Lo scopo del raduno è mostrare opposizione nei confronti di una mentalità inventata su un radicato moralismo maschilista. Il gentil sesso, invero, è costantemente posto sotto pressione da estremismi sessisti anche quando prendono il sole. Sono molti, difatti, gli uomini che intimidiscono e minacciano le bagnanti che preferiscono non indossare la tunica imposta dalla religione islamica. Le incitano a coprirsi o addirittura ad allontanarsi, rendendo quelli che dovrebbero essere attimi all’insegna di serenità, relax e spensieratezza, momenti in cui patire oppressioni per aver semplicemente esplicato il proprio libero pensiero.
I c.d. «Comitati del pudore» si aggiravano per le coste balneari già nel 2014 con la finalità di farsi portavoce per garantire il costante completo rispetto alla religione musulmana. La campagna «spiagge islamiche con valori algerini» era stata tra l’altro lanciata da un gruppo di giovani provenienti dai quartieri popolari della capitale Algeri, (tra cui Bab el-Oued, al-Raies Hamido e al-Hammamat) , in collaborazione con alcune moschee e imam locali. Il problema ha raggiunto oggi entità tali da esplicitare la necessità ad intervenire. Ad Annaba si è arrivati persino a una denuncia social: foto di donne in bikini spiattellate su Fb alla portata di tutti, come si trattasse della più scostumata tra le azioni.
Se alla cultura occidentale tutto ciò potrà apparire come inconcepibile, lo stesso non può dirsi per la società musulmana nel momento in cui si ammette che l’islamizzazione si afferma infiltrandosi nel modus vivendi dei credenti, influenzando (come d’altronde nel tempo la maggior parte delle religioni) usi e costumi. Non può neppure nascondersi che ciò se spesso è una scelta condivisa, altre – come nel caso – rappresenta una netta interferenza con l’estrinsecazione del proprio essere e soprattutto nell’essere donne.
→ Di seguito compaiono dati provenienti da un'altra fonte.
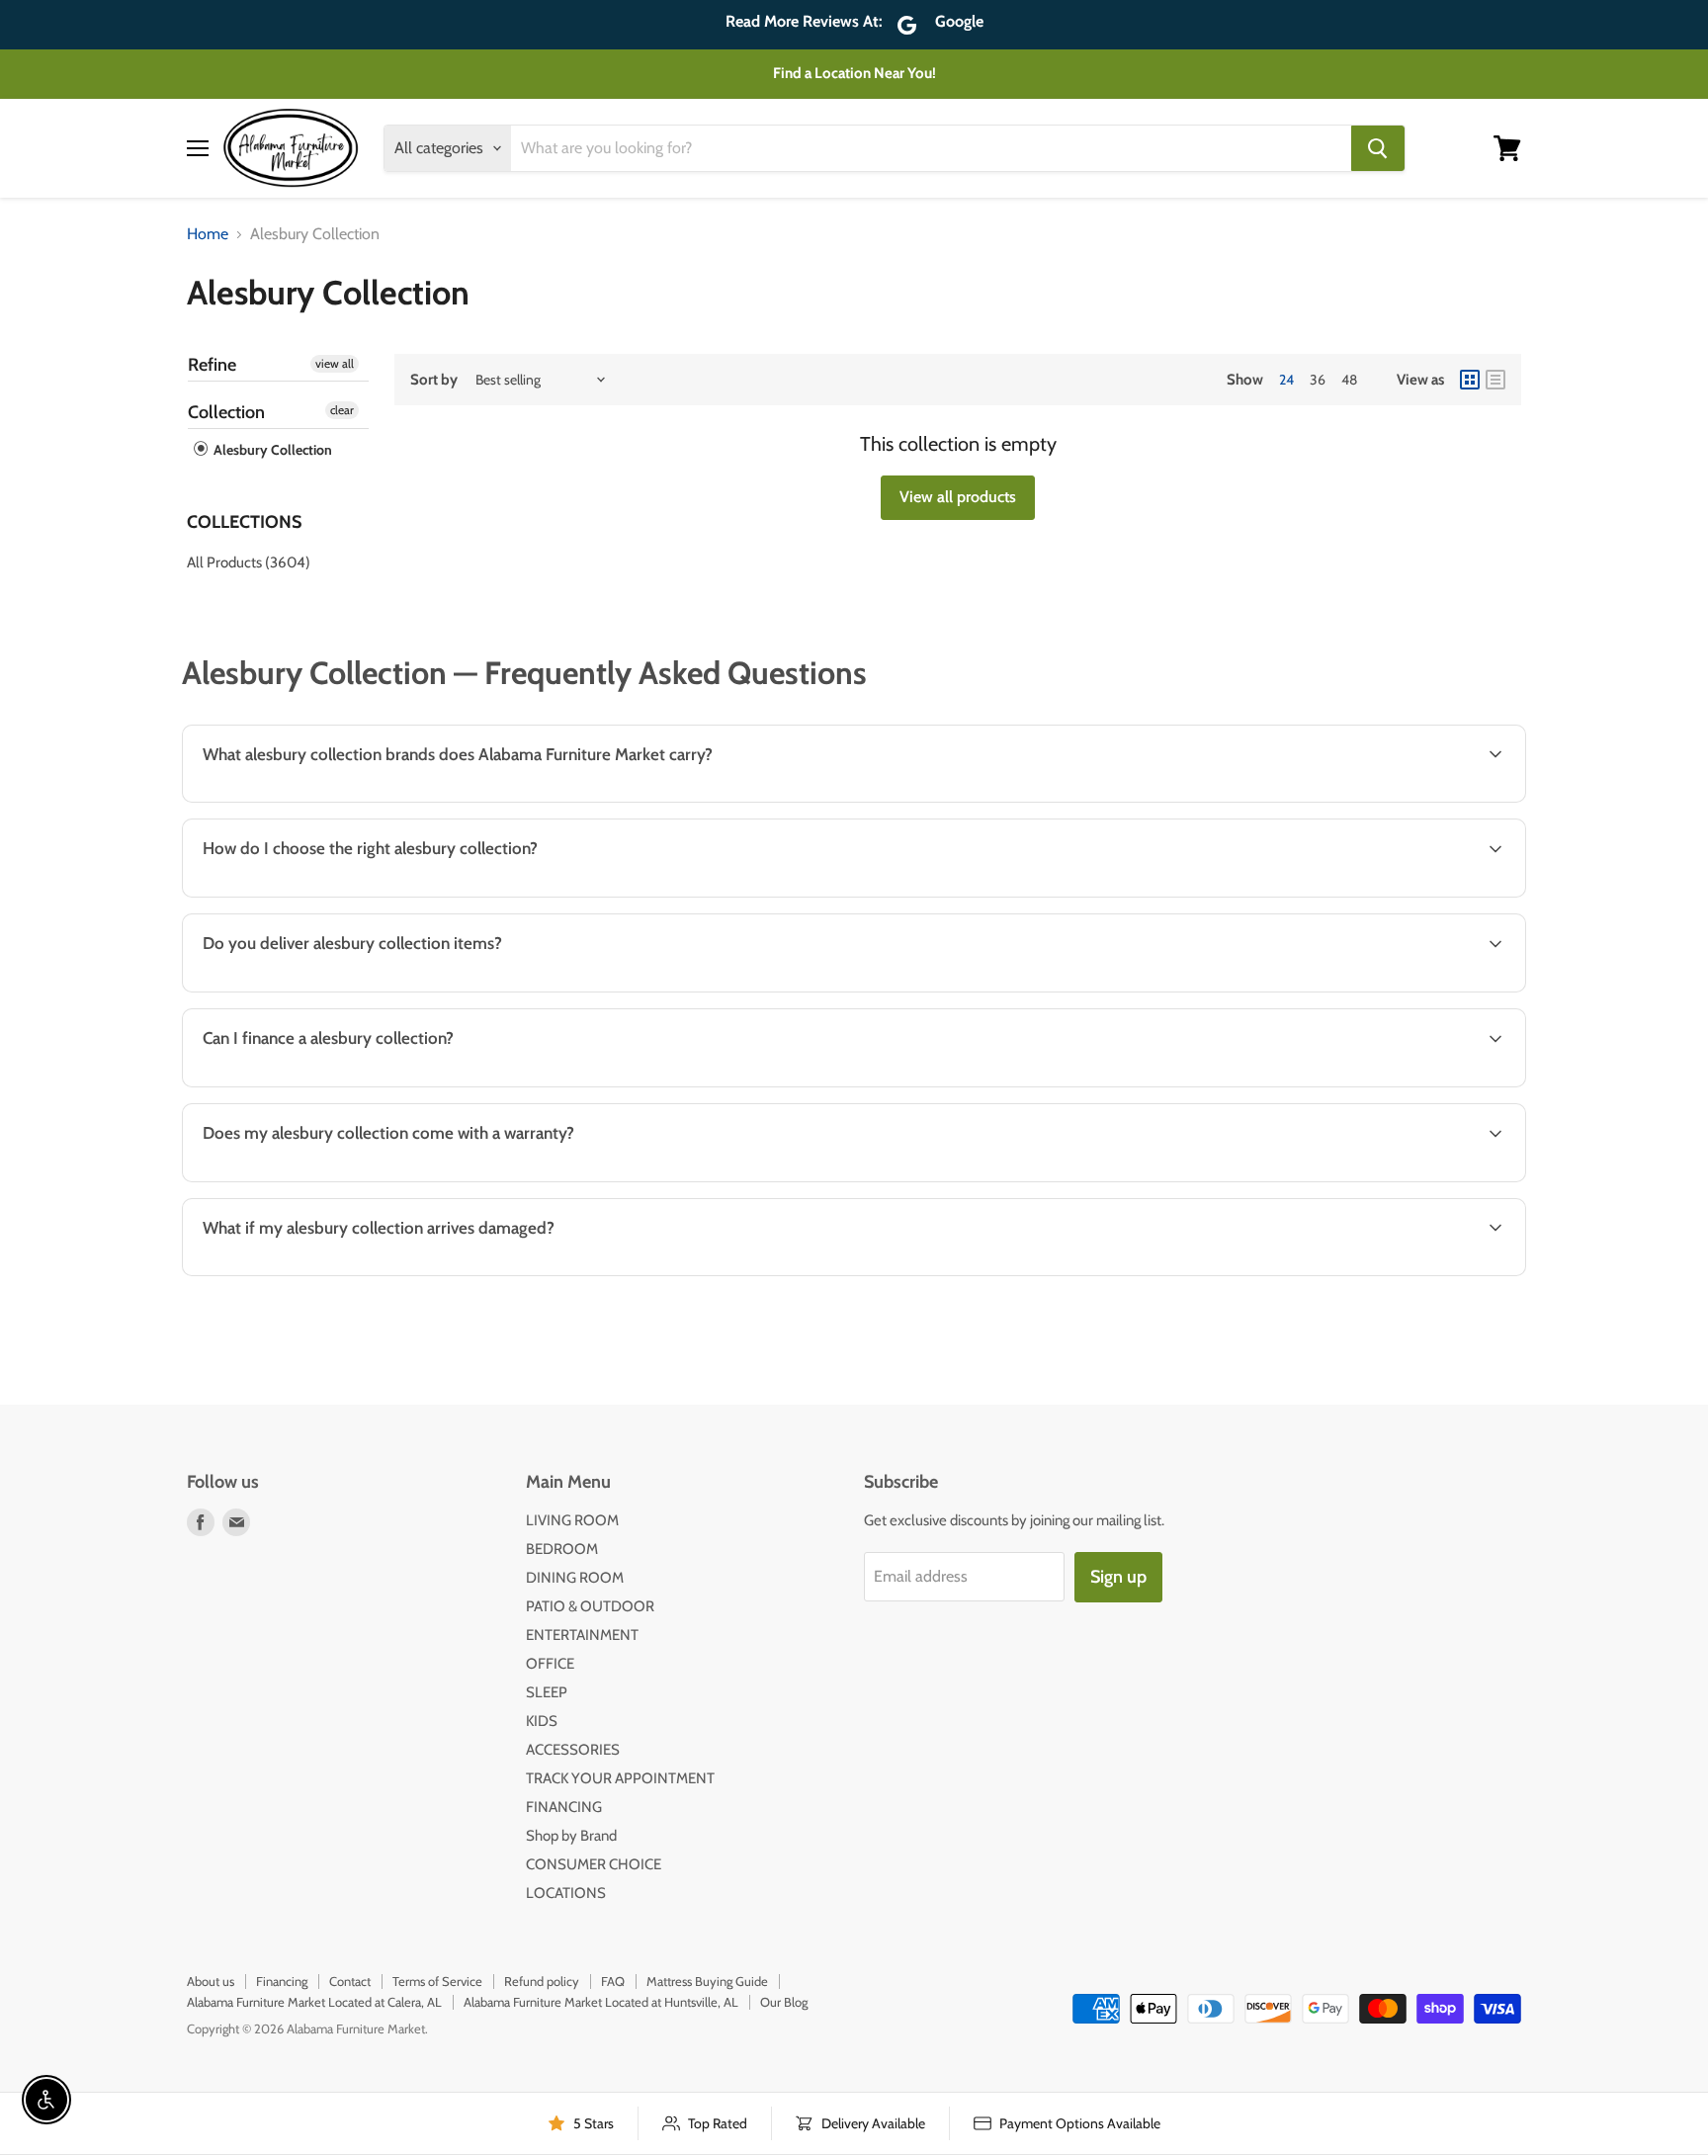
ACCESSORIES (573, 1750)
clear (342, 409)
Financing (281, 1981)
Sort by (434, 380)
Non sono pochi coloro che, preso atto della vicenda, giungono alla conclusione secondo cui è innegabile che sia molto più facile trovare una donna in bikini a sostegno del burkini che viceversa. Ma non sono le sole domande da doversi porre. Quanto dovremo aspettare perché una donna, in qualunque parte del mondo si trovi, possa decidere in totale autonomia e libertà quanto (s)coprire il proprio corpo? Quando potrà considerarsi scevra da leggi morali, etiche, religiose legate a falsi perbenismi di chi predica rispetto e poi non ne dà? Smetteremo mai di strumentalizzare il corpo? Capiremo che fa tutt’uno con l’anima o rimarrà sempre un pretesto dietro cui giustificare paure e istinti inconsci? E tutto questo, forse, non lo scopriremo mai.